But, it seems unreasonable to be super worried about this -- a year or two ago, models couldn't easily find needles in haystacks of long context. As training and test strategies delivered trainable content, this became a thing that could be done perfectly across millions of tokens of context. There has not been a good way to incentivize models to do anything more but remember locations yet.
We are (mostly) paying the full costs of attending to the entire context in current architectures, and it seems pretty reasonable that we will therefore be able to train those architectures to more fully attend across context if we get the right training data into (ideally) an RL loop.
NoLima is an okay test, but I think the most recent OpenAI tests are significantly better and quite interesting; OpenAI-MRCR and Graphwalks are both super smart ideas about how to programmatically generate data that is easy to evaluate and forces better cross context attention.
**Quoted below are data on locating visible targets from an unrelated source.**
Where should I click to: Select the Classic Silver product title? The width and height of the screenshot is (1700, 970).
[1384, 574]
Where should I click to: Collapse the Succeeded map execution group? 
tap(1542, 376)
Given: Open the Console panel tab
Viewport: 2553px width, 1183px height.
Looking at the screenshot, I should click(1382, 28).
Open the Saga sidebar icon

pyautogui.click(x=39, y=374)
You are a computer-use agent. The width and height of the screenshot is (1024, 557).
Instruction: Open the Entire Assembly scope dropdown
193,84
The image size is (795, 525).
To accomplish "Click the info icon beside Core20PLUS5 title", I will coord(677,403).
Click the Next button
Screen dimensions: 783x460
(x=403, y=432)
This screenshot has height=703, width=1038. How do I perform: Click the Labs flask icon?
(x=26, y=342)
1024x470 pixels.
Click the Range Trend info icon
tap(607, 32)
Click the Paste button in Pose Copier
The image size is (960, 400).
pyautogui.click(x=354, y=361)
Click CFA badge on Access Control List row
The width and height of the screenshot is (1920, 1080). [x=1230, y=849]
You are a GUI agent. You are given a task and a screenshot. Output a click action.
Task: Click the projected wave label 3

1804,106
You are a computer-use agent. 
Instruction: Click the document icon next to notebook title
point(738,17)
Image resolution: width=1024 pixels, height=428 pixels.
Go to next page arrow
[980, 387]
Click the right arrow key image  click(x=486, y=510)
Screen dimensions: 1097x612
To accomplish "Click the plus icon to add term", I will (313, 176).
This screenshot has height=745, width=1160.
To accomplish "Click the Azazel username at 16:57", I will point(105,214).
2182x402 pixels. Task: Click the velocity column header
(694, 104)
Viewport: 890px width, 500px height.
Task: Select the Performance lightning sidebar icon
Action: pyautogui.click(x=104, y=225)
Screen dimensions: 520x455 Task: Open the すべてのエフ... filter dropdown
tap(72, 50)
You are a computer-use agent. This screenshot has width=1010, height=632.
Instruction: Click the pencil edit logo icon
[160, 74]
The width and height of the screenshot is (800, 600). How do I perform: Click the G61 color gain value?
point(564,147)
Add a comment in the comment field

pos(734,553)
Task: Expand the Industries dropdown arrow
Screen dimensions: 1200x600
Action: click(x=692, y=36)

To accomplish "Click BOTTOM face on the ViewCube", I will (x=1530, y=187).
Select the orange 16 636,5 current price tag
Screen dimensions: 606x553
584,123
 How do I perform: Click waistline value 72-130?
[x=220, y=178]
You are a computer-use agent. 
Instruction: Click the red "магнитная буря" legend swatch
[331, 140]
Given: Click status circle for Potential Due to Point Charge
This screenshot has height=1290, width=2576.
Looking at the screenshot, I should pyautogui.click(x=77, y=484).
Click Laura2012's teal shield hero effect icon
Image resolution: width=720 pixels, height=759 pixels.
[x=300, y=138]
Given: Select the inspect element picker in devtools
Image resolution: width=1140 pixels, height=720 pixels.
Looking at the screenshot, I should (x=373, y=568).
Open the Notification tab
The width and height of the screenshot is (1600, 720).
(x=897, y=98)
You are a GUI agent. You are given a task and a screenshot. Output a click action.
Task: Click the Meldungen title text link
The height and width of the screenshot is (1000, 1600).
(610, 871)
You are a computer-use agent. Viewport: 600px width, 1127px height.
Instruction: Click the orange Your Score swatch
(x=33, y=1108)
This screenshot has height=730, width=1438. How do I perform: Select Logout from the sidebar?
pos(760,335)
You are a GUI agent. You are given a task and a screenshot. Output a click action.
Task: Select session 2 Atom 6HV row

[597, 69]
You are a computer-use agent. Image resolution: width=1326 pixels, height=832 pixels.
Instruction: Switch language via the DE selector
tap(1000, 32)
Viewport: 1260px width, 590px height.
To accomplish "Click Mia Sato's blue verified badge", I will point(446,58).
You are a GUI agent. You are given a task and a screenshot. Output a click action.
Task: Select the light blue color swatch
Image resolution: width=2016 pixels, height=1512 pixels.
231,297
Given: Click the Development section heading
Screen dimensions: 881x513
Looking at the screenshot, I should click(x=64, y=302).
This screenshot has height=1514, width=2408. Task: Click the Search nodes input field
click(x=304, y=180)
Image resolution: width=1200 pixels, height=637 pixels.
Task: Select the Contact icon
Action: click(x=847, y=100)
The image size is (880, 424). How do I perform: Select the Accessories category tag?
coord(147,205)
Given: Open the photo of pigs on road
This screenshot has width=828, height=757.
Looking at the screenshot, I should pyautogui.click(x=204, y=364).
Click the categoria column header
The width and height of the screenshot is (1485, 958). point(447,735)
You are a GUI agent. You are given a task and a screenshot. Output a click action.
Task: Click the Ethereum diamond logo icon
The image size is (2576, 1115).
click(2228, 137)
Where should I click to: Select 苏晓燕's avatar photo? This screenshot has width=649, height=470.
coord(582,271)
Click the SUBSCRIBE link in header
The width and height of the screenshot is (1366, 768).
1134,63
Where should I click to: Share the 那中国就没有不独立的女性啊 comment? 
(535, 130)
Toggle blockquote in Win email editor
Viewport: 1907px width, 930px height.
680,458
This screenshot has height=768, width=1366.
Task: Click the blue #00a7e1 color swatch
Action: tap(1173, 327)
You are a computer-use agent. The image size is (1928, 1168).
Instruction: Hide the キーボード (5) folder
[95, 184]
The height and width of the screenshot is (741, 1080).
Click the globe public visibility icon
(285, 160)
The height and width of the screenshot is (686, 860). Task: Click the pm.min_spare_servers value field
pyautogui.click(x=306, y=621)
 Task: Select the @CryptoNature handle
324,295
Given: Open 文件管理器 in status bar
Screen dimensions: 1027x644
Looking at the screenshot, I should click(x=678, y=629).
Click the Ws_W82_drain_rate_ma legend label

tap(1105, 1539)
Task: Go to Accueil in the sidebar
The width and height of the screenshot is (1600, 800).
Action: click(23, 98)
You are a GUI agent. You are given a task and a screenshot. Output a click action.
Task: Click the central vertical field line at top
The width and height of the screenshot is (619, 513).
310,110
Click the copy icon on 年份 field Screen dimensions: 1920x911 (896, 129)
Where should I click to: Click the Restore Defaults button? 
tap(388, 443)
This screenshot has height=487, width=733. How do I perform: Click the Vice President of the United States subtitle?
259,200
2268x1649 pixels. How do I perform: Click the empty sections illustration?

From their 4.1 announcement: Graphwalks fills the context window with a directed graph composed of hexadecimal hashes, and then asks the model to perform a breadth-first search (BFS) starting from a random node in the graph. We then ask it to return all nodes at a certain depth.
MRCR asks for direct quotes at semantically identified locations in the text, e.g. poems about tapirs, bears and ballerinas, as well as stories about tapirs, bears and ballerinas are generated, perhaps fifty each. The system is asked "give me the third poem about tapirs". This requires counting, conceptual attention, and also distinguishing between stories and poems.